Written exercise =>
Can you copy every line of the material below, character for character, leaving nothing out?

Entries supplied =>

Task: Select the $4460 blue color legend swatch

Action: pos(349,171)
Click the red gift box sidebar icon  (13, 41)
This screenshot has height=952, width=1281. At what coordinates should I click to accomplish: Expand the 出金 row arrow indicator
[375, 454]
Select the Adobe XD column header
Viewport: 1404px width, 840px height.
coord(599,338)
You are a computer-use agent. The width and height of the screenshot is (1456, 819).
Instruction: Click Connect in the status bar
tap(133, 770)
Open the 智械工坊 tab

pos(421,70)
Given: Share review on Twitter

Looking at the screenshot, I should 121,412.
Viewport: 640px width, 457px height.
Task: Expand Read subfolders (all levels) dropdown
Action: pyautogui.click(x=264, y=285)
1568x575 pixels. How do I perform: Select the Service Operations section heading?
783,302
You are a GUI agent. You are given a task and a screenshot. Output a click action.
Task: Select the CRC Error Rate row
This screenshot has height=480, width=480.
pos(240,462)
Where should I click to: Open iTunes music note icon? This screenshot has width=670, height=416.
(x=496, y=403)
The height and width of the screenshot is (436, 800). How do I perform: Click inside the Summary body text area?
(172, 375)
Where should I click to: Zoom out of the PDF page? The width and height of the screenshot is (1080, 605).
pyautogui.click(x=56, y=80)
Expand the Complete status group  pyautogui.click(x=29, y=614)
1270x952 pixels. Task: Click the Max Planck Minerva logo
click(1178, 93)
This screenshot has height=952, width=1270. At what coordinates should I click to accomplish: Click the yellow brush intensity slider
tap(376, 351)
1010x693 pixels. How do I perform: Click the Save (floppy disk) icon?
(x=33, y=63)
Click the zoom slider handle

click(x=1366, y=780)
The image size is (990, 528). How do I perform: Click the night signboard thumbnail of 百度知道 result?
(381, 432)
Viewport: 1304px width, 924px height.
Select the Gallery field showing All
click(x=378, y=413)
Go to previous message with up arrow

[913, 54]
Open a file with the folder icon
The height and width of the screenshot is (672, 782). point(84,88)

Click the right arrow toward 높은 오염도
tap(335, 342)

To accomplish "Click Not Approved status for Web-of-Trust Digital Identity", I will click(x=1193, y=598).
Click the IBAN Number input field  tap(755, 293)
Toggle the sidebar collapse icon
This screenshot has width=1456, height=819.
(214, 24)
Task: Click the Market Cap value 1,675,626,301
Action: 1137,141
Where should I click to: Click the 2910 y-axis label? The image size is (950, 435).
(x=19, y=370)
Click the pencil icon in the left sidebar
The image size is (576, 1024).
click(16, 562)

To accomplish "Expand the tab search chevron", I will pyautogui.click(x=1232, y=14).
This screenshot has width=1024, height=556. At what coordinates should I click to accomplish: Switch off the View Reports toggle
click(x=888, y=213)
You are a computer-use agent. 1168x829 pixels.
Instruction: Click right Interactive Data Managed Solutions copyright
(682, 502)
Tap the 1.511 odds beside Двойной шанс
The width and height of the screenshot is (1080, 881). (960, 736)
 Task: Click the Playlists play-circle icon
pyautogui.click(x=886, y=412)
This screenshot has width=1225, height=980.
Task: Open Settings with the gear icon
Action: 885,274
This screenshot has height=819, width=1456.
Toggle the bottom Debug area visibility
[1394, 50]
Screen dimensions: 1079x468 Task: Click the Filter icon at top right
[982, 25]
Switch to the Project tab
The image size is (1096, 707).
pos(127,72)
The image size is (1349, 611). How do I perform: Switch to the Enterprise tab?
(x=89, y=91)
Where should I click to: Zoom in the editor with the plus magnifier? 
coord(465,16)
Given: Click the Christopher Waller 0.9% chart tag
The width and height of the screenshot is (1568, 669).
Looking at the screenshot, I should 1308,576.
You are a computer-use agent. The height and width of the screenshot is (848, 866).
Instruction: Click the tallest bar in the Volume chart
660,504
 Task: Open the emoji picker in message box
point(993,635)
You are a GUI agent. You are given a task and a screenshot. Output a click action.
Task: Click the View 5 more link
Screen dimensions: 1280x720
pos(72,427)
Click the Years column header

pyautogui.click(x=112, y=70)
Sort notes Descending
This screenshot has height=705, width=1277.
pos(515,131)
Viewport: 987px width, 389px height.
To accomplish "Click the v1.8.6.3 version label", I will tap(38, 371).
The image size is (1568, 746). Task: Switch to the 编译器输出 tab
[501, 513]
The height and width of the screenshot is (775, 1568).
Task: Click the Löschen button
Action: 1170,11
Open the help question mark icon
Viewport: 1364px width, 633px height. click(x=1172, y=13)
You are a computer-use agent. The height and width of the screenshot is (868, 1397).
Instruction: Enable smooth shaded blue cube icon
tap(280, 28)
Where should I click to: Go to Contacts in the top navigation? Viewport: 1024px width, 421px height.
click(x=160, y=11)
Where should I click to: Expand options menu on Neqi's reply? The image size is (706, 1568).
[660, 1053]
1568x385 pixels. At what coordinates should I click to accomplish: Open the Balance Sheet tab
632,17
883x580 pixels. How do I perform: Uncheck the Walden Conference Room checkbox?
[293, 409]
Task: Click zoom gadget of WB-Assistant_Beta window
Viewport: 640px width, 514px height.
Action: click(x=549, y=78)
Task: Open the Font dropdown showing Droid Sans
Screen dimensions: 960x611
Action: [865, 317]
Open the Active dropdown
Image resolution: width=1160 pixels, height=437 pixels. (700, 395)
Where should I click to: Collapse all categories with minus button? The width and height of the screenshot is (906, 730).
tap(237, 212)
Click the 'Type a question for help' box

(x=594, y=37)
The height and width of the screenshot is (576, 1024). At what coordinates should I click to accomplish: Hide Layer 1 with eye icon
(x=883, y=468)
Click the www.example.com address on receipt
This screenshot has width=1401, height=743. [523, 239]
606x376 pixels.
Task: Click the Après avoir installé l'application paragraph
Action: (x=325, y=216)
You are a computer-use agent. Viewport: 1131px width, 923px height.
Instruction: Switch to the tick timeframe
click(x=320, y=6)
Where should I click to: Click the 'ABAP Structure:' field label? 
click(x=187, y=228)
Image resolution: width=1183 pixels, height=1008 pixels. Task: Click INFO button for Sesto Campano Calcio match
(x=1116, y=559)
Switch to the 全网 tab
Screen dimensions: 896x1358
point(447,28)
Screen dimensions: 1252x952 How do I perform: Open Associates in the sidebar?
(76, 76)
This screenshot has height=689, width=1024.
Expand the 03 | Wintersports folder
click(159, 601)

Exercise answer =>
Task: Select the $4460 blue color legend swatch

Action: pos(349,171)
Click the red gift box sidebar icon  (13, 41)
This screenshot has height=952, width=1281. At what coordinates should I click to accomplish: Expand the 出金 row arrow indicator
[375, 454]
Select the Adobe XD column header
Viewport: 1404px width, 840px height.
coord(599,338)
You are a computer-use agent. The width and height of the screenshot is (1456, 819).
Instruction: Click Connect in the status bar
tap(133, 770)
Open the 智械工坊 tab

pos(421,70)
Given: Share review on Twitter

Looking at the screenshot, I should 121,412.
Viewport: 640px width, 457px height.
Task: Expand Read subfolders (all levels) dropdown
Action: pyautogui.click(x=264, y=285)
1568x575 pixels. How do I perform: Select the Service Operations section heading?
783,302
You are a GUI agent. You are given a task and a screenshot. Output a click action.
Task: Select the CRC Error Rate row
This screenshot has height=480, width=480.
pos(240,462)
Where should I click to: Open iTunes music note icon? This screenshot has width=670, height=416.
(x=496, y=403)
The height and width of the screenshot is (436, 800). How do I perform: Click inside the Summary body text area?
(172, 375)
Where should I click to: Zoom out of the PDF page? The width and height of the screenshot is (1080, 605).
pyautogui.click(x=56, y=80)
Expand the Complete status group  pyautogui.click(x=29, y=614)
1270x952 pixels. Task: Click the Max Planck Minerva logo
click(1178, 93)
This screenshot has height=952, width=1270. At what coordinates should I click to accomplish: Click the yellow brush intensity slider
tap(376, 351)
1010x693 pixels. How do I perform: Click the Save (floppy disk) icon?
(x=33, y=63)
Click the zoom slider handle

click(x=1366, y=780)
The image size is (990, 528). How do I perform: Click the night signboard thumbnail of 百度知道 result?
(381, 432)
Viewport: 1304px width, 924px height.
Select the Gallery field showing All
click(x=378, y=413)
Go to previous message with up arrow

[913, 54]
Open a file with the folder icon
The height and width of the screenshot is (672, 782). point(84,88)

Click the right arrow toward 높은 오염도
tap(335, 342)

To accomplish "Click Not Approved status for Web-of-Trust Digital Identity", I will click(x=1193, y=598).
Click the IBAN Number input field  tap(755, 293)
Toggle the sidebar collapse icon
This screenshot has width=1456, height=819.
(214, 24)
Task: Click the Market Cap value 1,675,626,301
Action: 1137,141
Where should I click to: Click the 2910 y-axis label? The image size is (950, 435).
(x=19, y=370)
Click the pencil icon in the left sidebar
The image size is (576, 1024).
click(16, 562)

To accomplish "Expand the tab search chevron", I will pyautogui.click(x=1232, y=14).
This screenshot has width=1024, height=556. At what coordinates should I click to accomplish: Switch off the View Reports toggle
click(x=888, y=213)
You are a computer-use agent. 1168x829 pixels.
Instruction: Click right Interactive Data Managed Solutions copyright
(682, 502)
Tap the 1.511 odds beside Двойной шанс
The width and height of the screenshot is (1080, 881). (960, 736)
 Task: Click the Playlists play-circle icon
pyautogui.click(x=886, y=412)
This screenshot has width=1225, height=980.
Task: Open Settings with the gear icon
Action: 885,274
This screenshot has height=819, width=1456.
Toggle the bottom Debug area visibility
[1394, 50]
Screen dimensions: 1079x468 Task: Click the Filter icon at top right
[982, 25]
Switch to the Project tab
The image size is (1096, 707).
pos(127,72)
The image size is (1349, 611). How do I perform: Switch to the Enterprise tab?
(x=89, y=91)
Where should I click to: Zoom in the editor with the plus magnifier? 
coord(465,16)
Given: Click the Christopher Waller 0.9% chart tag
The width and height of the screenshot is (1568, 669).
Looking at the screenshot, I should 1308,576.
You are a computer-use agent. The height and width of the screenshot is (848, 866).
Instruction: Click the tallest bar in the Volume chart
660,504
 Task: Open the emoji picker in message box
point(993,635)
You are a GUI agent. You are given a task and a screenshot. Output a click action.
Task: Click the View 5 more link
Screen dimensions: 1280x720
pos(72,427)
Click the Years column header

pyautogui.click(x=112, y=70)
Sort notes Descending
This screenshot has height=705, width=1277.
pos(515,131)
Viewport: 987px width, 389px height.
To accomplish "Click the v1.8.6.3 version label", I will tap(38, 371).
The image size is (1568, 746). Task: Switch to the 编译器输出 tab
[501, 513]
The height and width of the screenshot is (775, 1568).
Task: Click the Löschen button
Action: 1170,11
Open the help question mark icon
Viewport: 1364px width, 633px height. click(x=1172, y=13)
You are a computer-use agent. The height and width of the screenshot is (868, 1397).
Instruction: Enable smooth shaded blue cube icon
tap(280, 28)
Where should I click to: Go to Contacts in the top navigation? Viewport: 1024px width, 421px height.
click(x=160, y=11)
Where should I click to: Expand options menu on Neqi's reply? The image size is (706, 1568).
[660, 1053]
1568x385 pixels. At what coordinates should I click to accomplish: Open the Balance Sheet tab
632,17
883x580 pixels. How do I perform: Uncheck the Walden Conference Room checkbox?
[293, 409]
Task: Click zoom gadget of WB-Assistant_Beta window
Viewport: 640px width, 514px height.
Action: click(x=549, y=78)
Task: Open the Font dropdown showing Droid Sans
Screen dimensions: 960x611
Action: [865, 317]
Open the Active dropdown
Image resolution: width=1160 pixels, height=437 pixels. (700, 395)
Where should I click to: Collapse all categories with minus button? The width and height of the screenshot is (906, 730).
tap(237, 212)
Click the 'Type a question for help' box

(x=594, y=37)
The height and width of the screenshot is (576, 1024). At what coordinates should I click to accomplish: Hide Layer 1 with eye icon
(x=883, y=468)
Click the www.example.com address on receipt
This screenshot has width=1401, height=743. [523, 239]
606x376 pixels.
Task: Click the Après avoir installé l'application paragraph
Action: (x=325, y=216)
You are a computer-use agent. Viewport: 1131px width, 923px height.
Instruction: Switch to the tick timeframe
click(x=320, y=6)
Where should I click to: Click the 'ABAP Structure:' field label? 
click(x=187, y=228)
Image resolution: width=1183 pixels, height=1008 pixels. Task: Click INFO button for Sesto Campano Calcio match
(x=1116, y=559)
Switch to the 全网 tab
Screen dimensions: 896x1358
point(447,28)
Screen dimensions: 1252x952 How do I perform: Open Associates in the sidebar?
(76, 76)
This screenshot has height=689, width=1024.
Expand the 03 | Wintersports folder
click(159, 601)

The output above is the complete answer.